§ Tugas yang Dikerjakan
1. Sebutkan semua nama wilayah geografis yang disebut dalam artikel tentang hujan.
2. Tuliskan kembali dengan tepat seluruh bagian artikel tentang hujan, mulai dari "Hujan Mulai Turun" terus ke bawah sampai "pestisida yang terurai.".

§ Teks Bacaan

————————

Hujan Mulai Turun

Karikatur HujanMusim hujan, boleh jadi, datang lebih awal. Sebagian daerah di Jawa Timur (Malang, dan Surabaya) sudah mulai turun hujan, walau dengan intensitas rendah. Cuma kepyur, sporadis pula. Namun meski sesaat, ini telah menjadi tanda penglipur, bahwa hujan segera tiba. Juga harus diwaspadai, intensitas hujan yang tinggi sering berdampak banjir. Karena daya dukung lingkungan makin susut, tidak mampu meresapkan air.
Di pedesaan di seluruh pulau Jawa (sebagai sentra padi), banyak tanah dan ladang merekah. Padahal puncak musim kemarau, lazimnya baru akan terjadi pada bulan September. Saat itu diperkirakan, musim kemarau yang kering dengan situasi udara panas menyengat. Kerusakan tanah (mengeras dan pecah-pecah) telah semakin mengeras. Antaralain disebabkan ketahanan tanah makin rapuh, karena penumpukan sisa pupuk dan pestisida yang terurai.
Hanya dengan siraman hujan ber-insensitas tinggi (dan cukup lama) bisa meng-gemburkan tanah yang merekah. Namun kondisi tanah telah terlanjur kritis, tak mampu menjadi resapan. Hujan yang tidak seberapa besar pun sudah meluap, menyebabkan banjir. Sehingga hujan bagai buah simalakama: diharapkan kedatangannya, tetapi kehadirannya sering berdampak pedih, bukan hanya kerugian  ke-ekonomian. Melainkan juga korban jiwa, serta ribuan jiwa lainnya harus diungsikan.
Karena itu diperlukan inovasi teknologi bagai “spons” dalam tanah, yang berfungsi ganda. Yakni untuk menyerap dan meyimpan air hujan sebanyak-banyaknya pada musim hujan, agar tidak terbuang sebagai luapan banjir. Serta sekaligus menjadi sumber air yang bisa dimanfaatkan pada musim kemarau. Dengan inovasi teknologi itu, curah hujan tetap menjadi berkah sebagai prasyarat kehidupan seluruh isi bumi. Sedang musim kemarau menjadi kemanfaatan ekonomi sektor distribusi dan transportasi.
Saat ini sebagian daerah masih mengalami musim kemarau kering rutin. Bersyukur, karena pemerintah propinsi sudah meng-antisipasi kemungkinan dampak kekeringan, sejak memasuki triwulan kedua (bulan April). Antaralain dengan penutupan (secara kukuh) beberapa pintu air aliran irigasi. Hal itu wajar, karena gejala kekeringan telah nampak nyata. Sehingga pemanfaat air mesti dihemat. Berjaga-jaga untuk puncak musim kemarau yang kering.

————————

§ Data yang Diberikan
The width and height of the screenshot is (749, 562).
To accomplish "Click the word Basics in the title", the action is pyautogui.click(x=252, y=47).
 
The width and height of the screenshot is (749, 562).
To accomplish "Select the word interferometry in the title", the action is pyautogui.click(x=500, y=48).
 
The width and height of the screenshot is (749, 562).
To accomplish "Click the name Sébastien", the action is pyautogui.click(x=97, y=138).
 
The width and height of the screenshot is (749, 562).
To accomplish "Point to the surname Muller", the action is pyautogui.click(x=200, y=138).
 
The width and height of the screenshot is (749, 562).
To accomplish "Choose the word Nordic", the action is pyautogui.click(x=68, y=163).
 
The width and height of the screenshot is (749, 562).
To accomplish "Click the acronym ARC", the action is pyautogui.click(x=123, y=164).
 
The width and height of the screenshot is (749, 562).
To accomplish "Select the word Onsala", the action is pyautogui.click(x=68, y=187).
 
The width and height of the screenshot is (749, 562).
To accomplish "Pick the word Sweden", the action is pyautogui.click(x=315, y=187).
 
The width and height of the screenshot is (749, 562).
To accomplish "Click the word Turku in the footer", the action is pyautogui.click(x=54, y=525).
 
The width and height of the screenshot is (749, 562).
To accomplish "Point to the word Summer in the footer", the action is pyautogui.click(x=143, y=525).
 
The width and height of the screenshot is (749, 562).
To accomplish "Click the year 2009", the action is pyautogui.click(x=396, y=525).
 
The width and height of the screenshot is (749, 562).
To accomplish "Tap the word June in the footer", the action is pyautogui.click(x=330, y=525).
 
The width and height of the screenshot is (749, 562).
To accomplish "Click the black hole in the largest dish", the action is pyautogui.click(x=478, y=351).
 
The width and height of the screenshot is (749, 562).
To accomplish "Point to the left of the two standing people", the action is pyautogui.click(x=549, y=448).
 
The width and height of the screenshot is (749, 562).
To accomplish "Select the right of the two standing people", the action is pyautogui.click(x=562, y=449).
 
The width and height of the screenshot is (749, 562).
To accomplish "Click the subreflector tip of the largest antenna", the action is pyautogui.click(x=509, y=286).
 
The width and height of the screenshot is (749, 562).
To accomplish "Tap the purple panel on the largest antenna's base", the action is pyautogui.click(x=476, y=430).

————————

§ Hasil Latihan
1. Jawa Timur, Malang, Surabaya, pulau Jawa

2.
Hujan Mulai Turun

Karikatur HujanMusim hujan, boleh jadi, datang lebih awal. Sebagian daerah di Jawa Timur (Malang, dan Surabaya) sudah mulai turun hujan, walau dengan intensitas rendah. Cuma kepyur, sporadis pula. Namun meski sesaat, ini telah menjadi tanda penglipur, bahwa hujan segera tiba. Juga harus diwaspadai, intensitas hujan yang tinggi sering berdampak banjir. Karena daya dukung lingkungan makin susut, tidak mampu meresapkan air.
Di pedesaan di seluruh pulau Jawa (sebagai sentra padi), banyak tanah dan ladang merekah. Padahal puncak musim kemarau, lazimnya baru akan terjadi pada bulan September. Saat itu diperkirakan, musim kemarau yang kering dengan situasi udara panas menyengat. Kerusakan tanah (mengeras dan pecah-pecah) telah semakin mengeras. Antaralain disebabkan ketahanan tanah makin rapuh, karena penumpukan sisa pupuk dan pestisida yang terurai.